- **RECORDS FOR THE EXERCISE**:
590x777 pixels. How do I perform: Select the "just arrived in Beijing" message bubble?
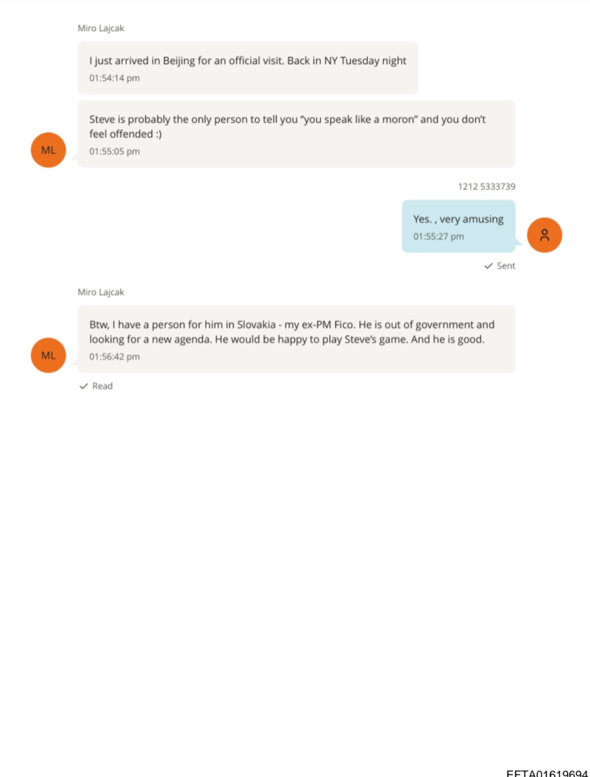[x=248, y=68]
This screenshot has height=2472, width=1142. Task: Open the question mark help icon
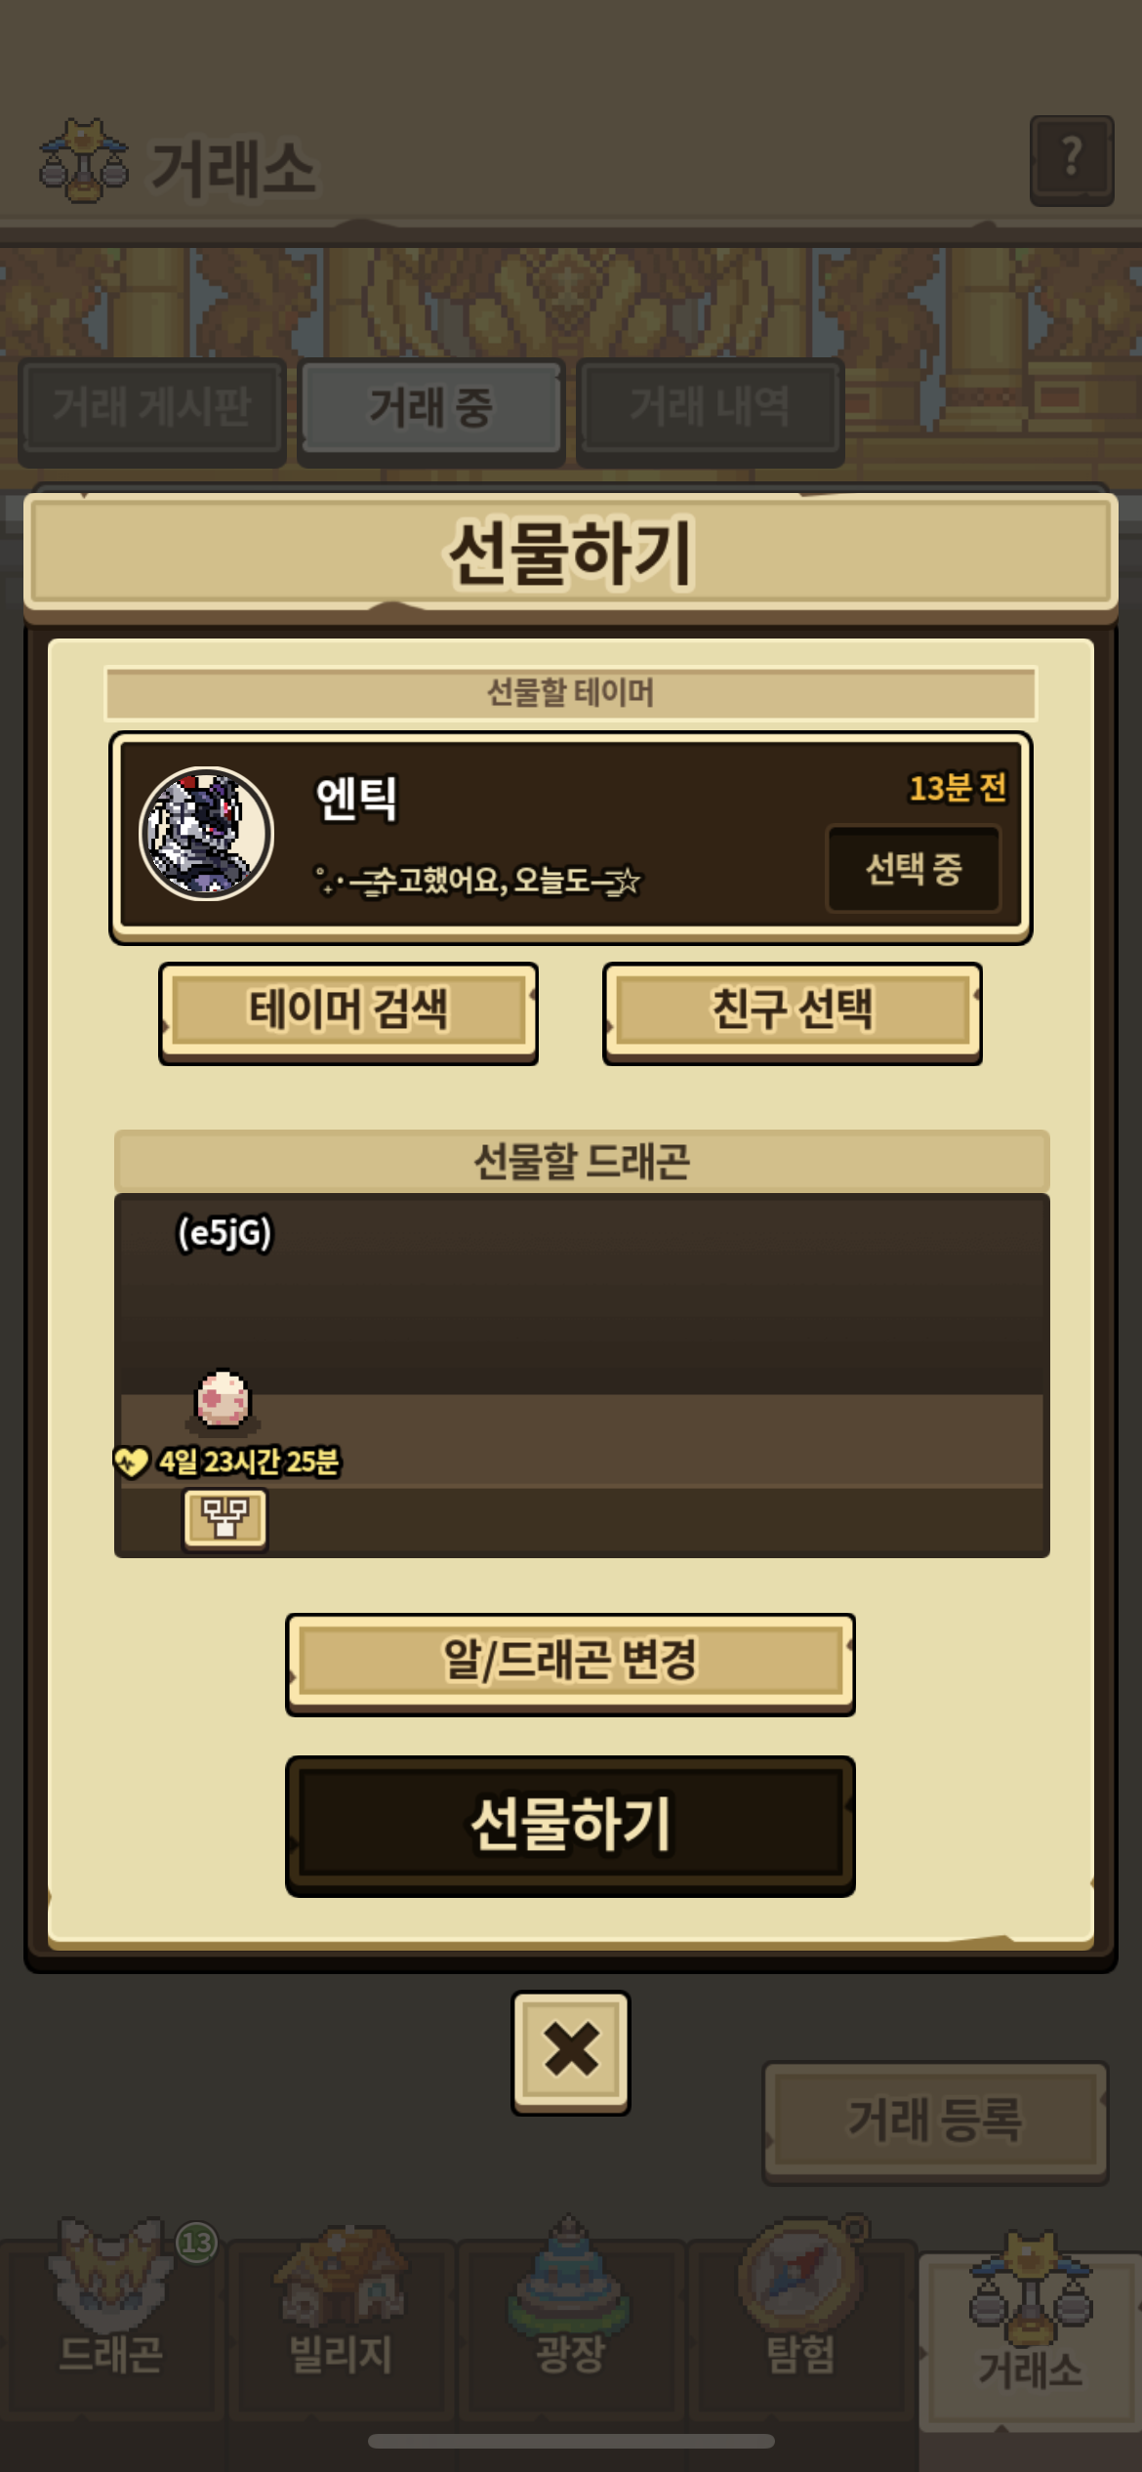tap(1072, 160)
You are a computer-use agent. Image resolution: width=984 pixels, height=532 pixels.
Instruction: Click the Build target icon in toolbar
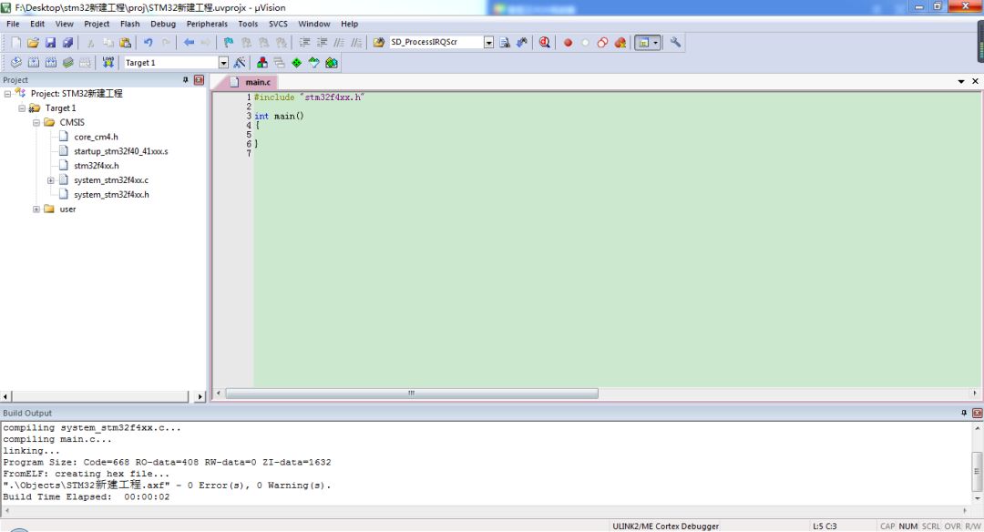pos(34,63)
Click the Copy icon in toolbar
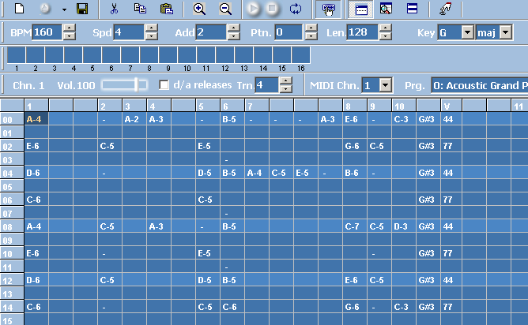The width and height of the screenshot is (528, 325). (140, 9)
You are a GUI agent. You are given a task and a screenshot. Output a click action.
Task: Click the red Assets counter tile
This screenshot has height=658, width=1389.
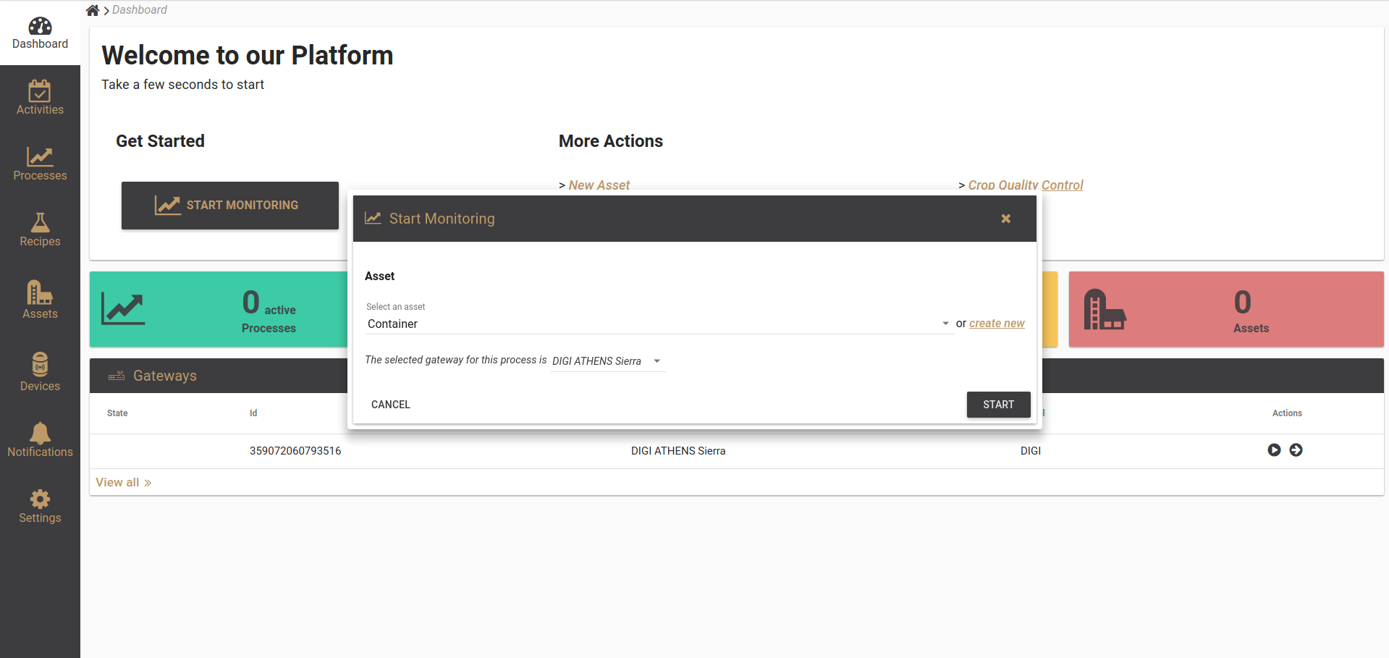pyautogui.click(x=1225, y=310)
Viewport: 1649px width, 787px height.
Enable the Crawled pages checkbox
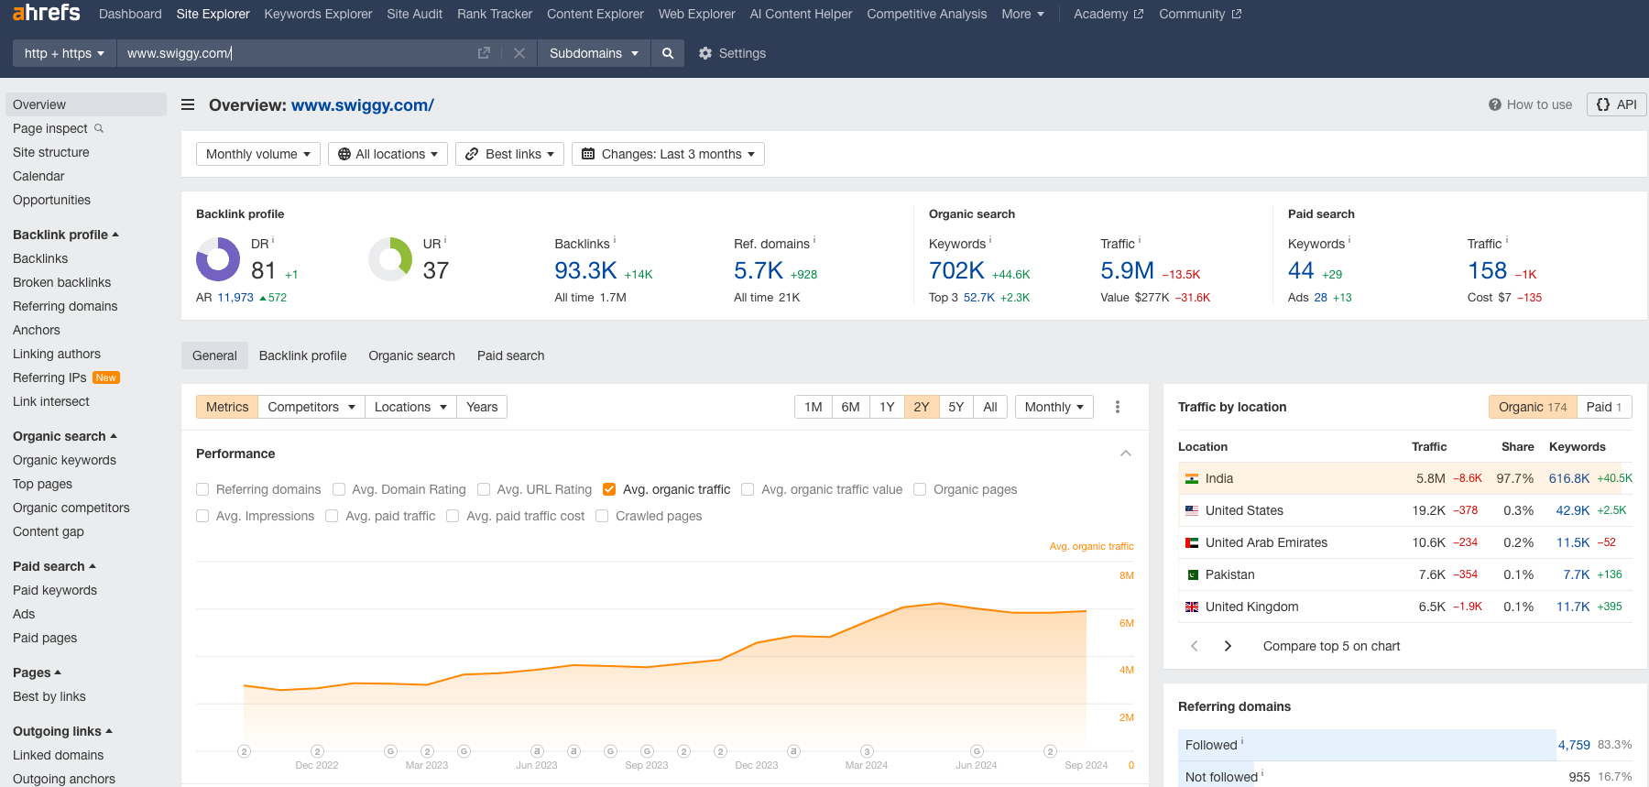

- **EXERCISE DETAILS**:
Give back all the data exactly, minus pictures.

- **FINISHED TASK**:
590x777 pixels. How do I perform: Select the "just arrived in Beijing" message bubble?
[x=248, y=68]
This screenshot has height=2472, width=1142. Task: Open the question mark help icon
tap(1072, 160)
You are a computer-use agent. Image resolution: width=984 pixels, height=532 pixels.
Instruction: Click the Build target icon in toolbar
pos(34,63)
Click the Copy icon in toolbar
The width and height of the screenshot is (528, 325). (140, 9)
You are a GUI agent. You are given a task and a screenshot. Output a click action.
Task: Click the red Assets counter tile
This screenshot has height=658, width=1389.
pyautogui.click(x=1225, y=310)
Viewport: 1649px width, 787px height.
Enable the Crawled pages checkbox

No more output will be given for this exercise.